= Text section =
******************************
In addition, PG&E has announced plans for a public safety power shutoff for parts of Berkeley starting as early as 4 p.m. Sunday, Oct. 25. PG&E has told the city that it anticipates that 1,500 Berkeley customers are likely to be impacted. This is the first time this year PG&E has included Berkeley in a PSPS event — an indication of how serious this wind event is expected to be.

The city has staffed and positioned additional fire resources and added police patrols in the hills. Additional vehicles and portable speakers have been moved to fire stations to facilitate an evacuation if needed.


A task force of fire and forestry responders will be ready to rapidly respond to downed trees blocking evacuation routes. Residents can help by reporting broken branches and fallen trees to 311 or 510-981-2489. Call 911 only for immediate life safety issues.

Sign up for alerts to stay informed

Everyone should sign up for AC Alert, the emergency notification system for Berkeley and Alameda County. In a fire evacuation, power shutoff, or other disaster, we will use AC Alert to send instructions and information.

Use the PG&E power shutoff map and sign up for address-specific alerts from PG&E to be notified if you will be impacted by PG&E power shutoffs. PG&E has stated that information about this weekend’s event will be posted on the map after 8 p.m. on Friday, Oct. 23.

To be safest, leave the area early if you can amid high fire danger

Hills residents should consider preemptively evacuating to the homes of friends, family, or to hotels until dangerous weather subsides.

Especially during high winds, wildfires can spark, spread, and change directions rapidly. Fallen branches and trees may block roads. The best way to stay in control and reduce the risk to your household is to leave before a fire starts. This is especially true for residents who would have trouble getting out quickly or on foot.

The narrow, windy street network in the Berkeley hills can get crowded quickly. The more people who leave the area in advance, the more space there will be on roads if an evacuation is required.
******************************
Saved entries
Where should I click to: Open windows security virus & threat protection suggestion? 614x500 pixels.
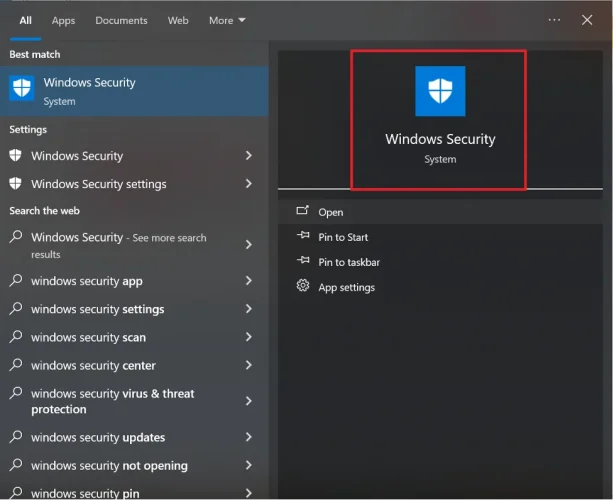tap(112, 401)
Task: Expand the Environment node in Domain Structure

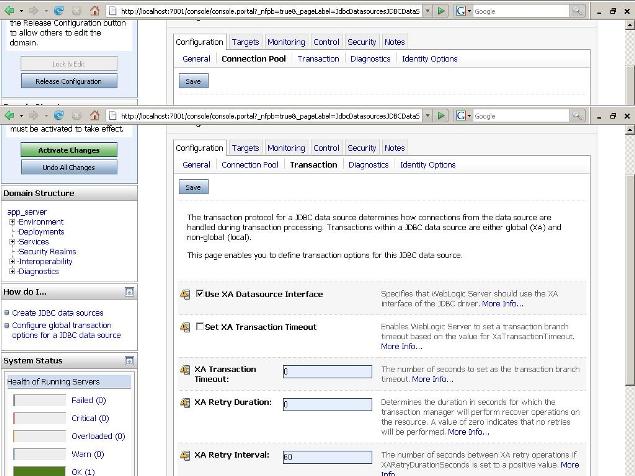Action: point(12,222)
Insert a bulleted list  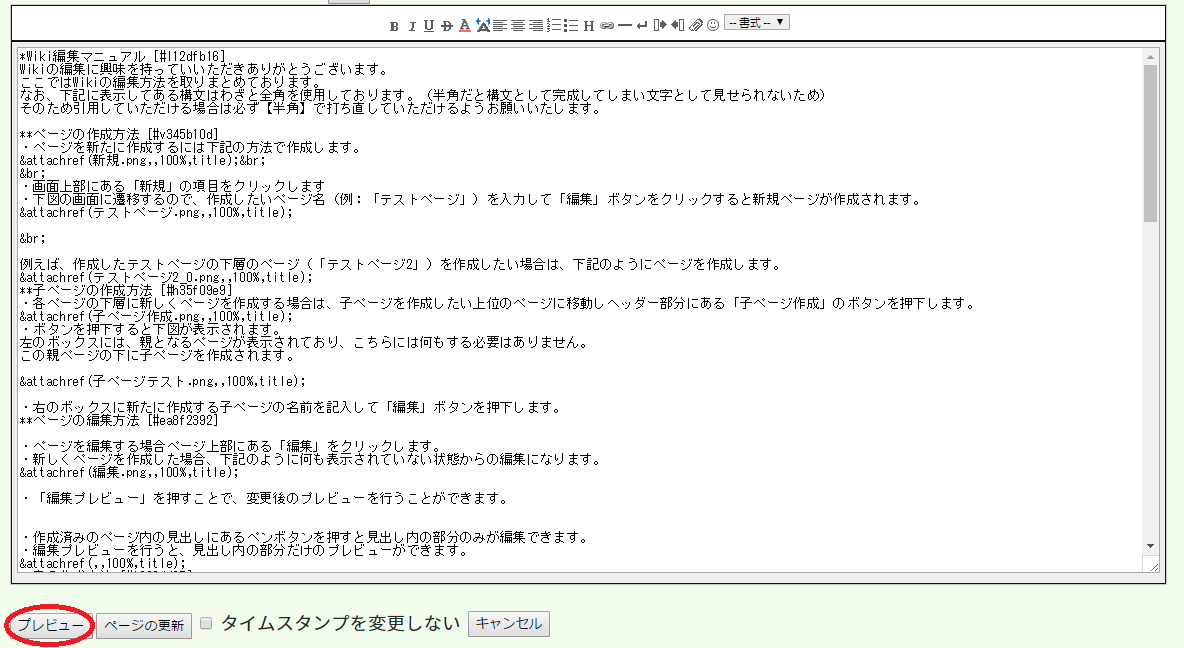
******************************
= Assignment =
Can you reproduce the part of the Berkeley high-wind safety text starting with "Sign up for alerts" and going on through "instructions and information.", word for word?

= Exercise answer =
Sign up for alerts to stay informed

Everyone should sign up for AC Alert, the emergency notification system for Berkeley and Alameda County. In a fire evacuation, power shutoff, or other disaster, we will use AC Alert to send instructions and information.